#### BAGIAN DOKUMEN
Diplomasi ini merupakan tipe baru yang telah dikembangkan oleh PBB. Diplomasi ini tidaklah sama dengan diplomasi rahasia. Diplomasi ini dapat berkembang dengan baik pada badan dunia seperti PBB, dan para wakil negara-negara saling bertukar pandangan secara diam-diam tetapi tidak secara rahasia. Biasanya langkah ini juga diambil oleh negara-negara besar, dimana saat mereka tidak bisa memperbaharui sikap-sikap terbuka mereka, maka mereka bisa berunding secara diam-diam, baik secara bilateral maupun melalui jasa-jasa baik PBB untuk mencapai sebuah kesepakatan.

5.      Diplomasi Preventif

Diplomasi ini terbentuk karena dilatarbelakangi oleh era sesudah Perang Dunia II dimana saat itu negara-negara yang baru saja merdeka mencari perlindungan di PBB dengan melalui diplomasi preventif. Dengan maksud untuk menjaga perselisihan di dunia ketiga agar tetap bersifat lokal yang terpisah atau tidak terkait dengan situasi yang penuh ancaman yang bisa saja memperluas perang dingin ke tanah mereka. Negara-negara tersebut memiliki kekhawatiran akan perluasan Perang Dingin, selain itu mereka juga tidak ingin terlibat ke dalam konflik tersebut.
########
KETENTUAN TUGAS:
Salin tanpa perubahan bagian teks tentang diplomasi yang dibuka dengan kata-kata yang memuat "Diplomasi ini terbentuk" dan ditutup dengan "dalam konflik tersebut.".
#### ISI DATA
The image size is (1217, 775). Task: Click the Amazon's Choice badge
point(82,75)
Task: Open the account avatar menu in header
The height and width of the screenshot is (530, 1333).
########
JAWABAN TUGAS:
Diplomasi ini terbentuk karena dilatarbelakangi oleh era sesudah Perang Dunia II dimana saat itu negara-negara yang baru saja merdeka mencari perlindungan di PBB dengan melalui diplomasi preventif. Dengan maksud untuk menjaga perselisihan di dunia ketiga agar tetap bersifat lokal yang terpisah atau tidak terkait dengan situasi yang penuh ancaman yang bisa saja memperluas perang dingin ke tanah mereka. Negara-negara tersebut memiliki kekhawatiran akan perluasan Perang Dingin, selain itu mereka juga tidak ingin terlibat ke dalam konflik tersebut.